Completed the 1200 mile running in so the car went in for it's 1st Optimisation Service last week & can now be opened up fully & all the R settings can be used. As far as pure speed, the car is startlingly quick & by far the quickest machine i've ever been in, let alone driven or owned. It's hard to keep pace with the rise in speed as within a blink you're doing 60 & then another blink you're over 100 (where permitted).

What i have found surprising is the gearbox as i'd fully expected to be using the paddleshift all the time as i did in the M5, however as the box in the GT-R is a DC-T i'm finding in R setting the shifts as quick in Auto as in Manual, although i'll need to test this more over the coming weeks as i do want to go back to paddle shifting.

Traction in the dry is awesome, but given the biaise is very much RWD, the rears will break grip very briefly even in a straight line when both the turbos punch even through 3rd gear, however it's fully controlled. In the wet you need to be a little more aware of this but the rears still only spin for a very short time & it never feels out of control. It's worth pointing out that front grip traction is limited to lower speeds & cuts off once the steering is over a certain %age, so it's far from being an AWD car in around 75% of driving scenarios. That said, the way the car applies traction is just amazing & i've found myself expecting the back to step out on a few damp corners only to not even feel a wiggle.

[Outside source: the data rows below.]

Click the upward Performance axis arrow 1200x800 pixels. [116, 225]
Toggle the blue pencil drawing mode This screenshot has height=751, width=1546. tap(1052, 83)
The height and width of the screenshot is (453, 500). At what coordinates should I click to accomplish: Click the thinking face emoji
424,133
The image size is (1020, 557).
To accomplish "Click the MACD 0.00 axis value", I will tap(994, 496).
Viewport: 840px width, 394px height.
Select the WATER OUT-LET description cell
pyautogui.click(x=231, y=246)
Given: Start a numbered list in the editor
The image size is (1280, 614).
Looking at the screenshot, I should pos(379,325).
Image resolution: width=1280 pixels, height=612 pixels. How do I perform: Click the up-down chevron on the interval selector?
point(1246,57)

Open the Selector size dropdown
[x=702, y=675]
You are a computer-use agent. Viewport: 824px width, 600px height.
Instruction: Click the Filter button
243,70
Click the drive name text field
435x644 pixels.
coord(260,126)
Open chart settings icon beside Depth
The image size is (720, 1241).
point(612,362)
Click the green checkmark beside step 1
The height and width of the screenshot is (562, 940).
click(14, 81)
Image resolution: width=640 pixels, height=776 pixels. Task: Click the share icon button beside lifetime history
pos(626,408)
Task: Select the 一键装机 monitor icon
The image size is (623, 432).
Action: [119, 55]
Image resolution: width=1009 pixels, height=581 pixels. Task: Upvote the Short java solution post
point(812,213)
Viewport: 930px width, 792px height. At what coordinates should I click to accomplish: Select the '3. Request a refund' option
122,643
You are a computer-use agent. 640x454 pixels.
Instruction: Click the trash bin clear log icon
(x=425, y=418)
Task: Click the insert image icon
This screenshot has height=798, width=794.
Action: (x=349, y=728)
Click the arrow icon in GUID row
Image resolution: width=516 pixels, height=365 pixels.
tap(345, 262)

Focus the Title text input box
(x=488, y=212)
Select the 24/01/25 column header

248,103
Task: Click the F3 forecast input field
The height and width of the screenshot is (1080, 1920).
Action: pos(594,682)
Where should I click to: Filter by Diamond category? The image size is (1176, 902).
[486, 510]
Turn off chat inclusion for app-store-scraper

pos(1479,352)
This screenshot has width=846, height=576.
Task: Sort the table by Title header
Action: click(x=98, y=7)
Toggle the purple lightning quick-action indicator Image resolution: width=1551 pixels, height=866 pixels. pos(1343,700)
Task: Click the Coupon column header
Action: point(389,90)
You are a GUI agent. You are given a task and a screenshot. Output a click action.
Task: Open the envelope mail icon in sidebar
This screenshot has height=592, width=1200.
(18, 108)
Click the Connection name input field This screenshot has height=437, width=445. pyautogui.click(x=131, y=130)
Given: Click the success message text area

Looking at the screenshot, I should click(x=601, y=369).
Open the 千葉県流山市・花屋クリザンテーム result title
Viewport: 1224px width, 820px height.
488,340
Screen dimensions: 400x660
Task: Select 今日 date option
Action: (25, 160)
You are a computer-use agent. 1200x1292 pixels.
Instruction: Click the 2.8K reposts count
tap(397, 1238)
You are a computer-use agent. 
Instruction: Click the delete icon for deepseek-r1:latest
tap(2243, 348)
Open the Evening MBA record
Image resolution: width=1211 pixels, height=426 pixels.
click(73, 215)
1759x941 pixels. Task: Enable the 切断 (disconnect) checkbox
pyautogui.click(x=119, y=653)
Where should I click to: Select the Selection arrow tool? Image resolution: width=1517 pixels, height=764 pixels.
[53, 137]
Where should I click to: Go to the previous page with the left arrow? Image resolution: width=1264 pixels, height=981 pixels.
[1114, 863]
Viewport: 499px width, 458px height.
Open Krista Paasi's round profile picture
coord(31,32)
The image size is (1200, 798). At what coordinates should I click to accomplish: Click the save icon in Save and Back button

Living with the car is very easy as normal motorway cruising is very relaxing with Comfort suspension engaged & the cruise set to 80ish. Ride is more than acceptable & the seats are extremely comfortable. Still getting used to the rattles & clunks from the transmission when on B roads as have not been used to such a mechanical sounding car, but it just adds to the background noise & is soon removed when the engine volume increases. One annoyance is rear soundproofing, if you remove the rear seat bench it's bare metal & this is further demonstrated by the sound of stones pinging around the wheel arches It's not helped by the special tyres being very sticky when warm, so they pick up every item off the tarmac & pepper it into the arches. May look into a solution to this minor annoyance.

Some nice touches on the toys, such as speed cameras included as POI's on the Sat-Nav, a USB socket that can handle up to 32GB sticks & an iPod interface that not only works but gives full controlability, even from the steering wheel. Not used the screen gizmos such as various lateral G meters etc. but will not doubt have a play around when i take her on track.

I really like the way the car looks, with the black touches including wheels setting the white paintwork off perfectly, however it's always going to fall short of say an R8 or Lambo in a beauty contest.

Already had my 1st modification, got Middlehurst to pop a Miltek "Y" pipe onto the car which basically replaces the middle section of the exhaust & does away with 2 of the Cats. It's meant to only offer a marginal improvement in performance, however it makes a big difference in the way the car sounds & is stated as making the GT-R sound like it should have done from the factory (does sound very good now & does not impact cruising noise levels).

Dealer service so far has been excellent & i'm lucky that the stated No.1 GT-R dealer in the UK just happenes to be my local dealer (Middlehurst) & this firm have a strong affiliation to all things Performance Car & Motor Sport with the owner Andy Middlehurst being a very accomplished racing driver. As an example, on the GT-R forum another popular GT-R centre is Litchfields in the South Midlands, they're not affiliated to Nissan in any way & if compared in Audi circles would be like an AmD, APS or MRC. Litchfields are known as the premier tuning house for all things GT-R & they offer the modification i had done for an all inclusive price of £399. I posted on the GT-R forum that i was thinking of having this done & looking for basic advise. I was confronted when i dropped my car off for it's 1st Optimisation service last week with the Service Manager asking if i'd like the "Y" pipe fitting for £398 (as a direct result of reading my post & to be cheaper than Litchfields). The normal price for Middlehurst is £399 supply only or £499 fitted. Hardly a massive deal but makes alot of difference as a customer & of course i've still got the security of the mod being fitted by a Nissan HPC.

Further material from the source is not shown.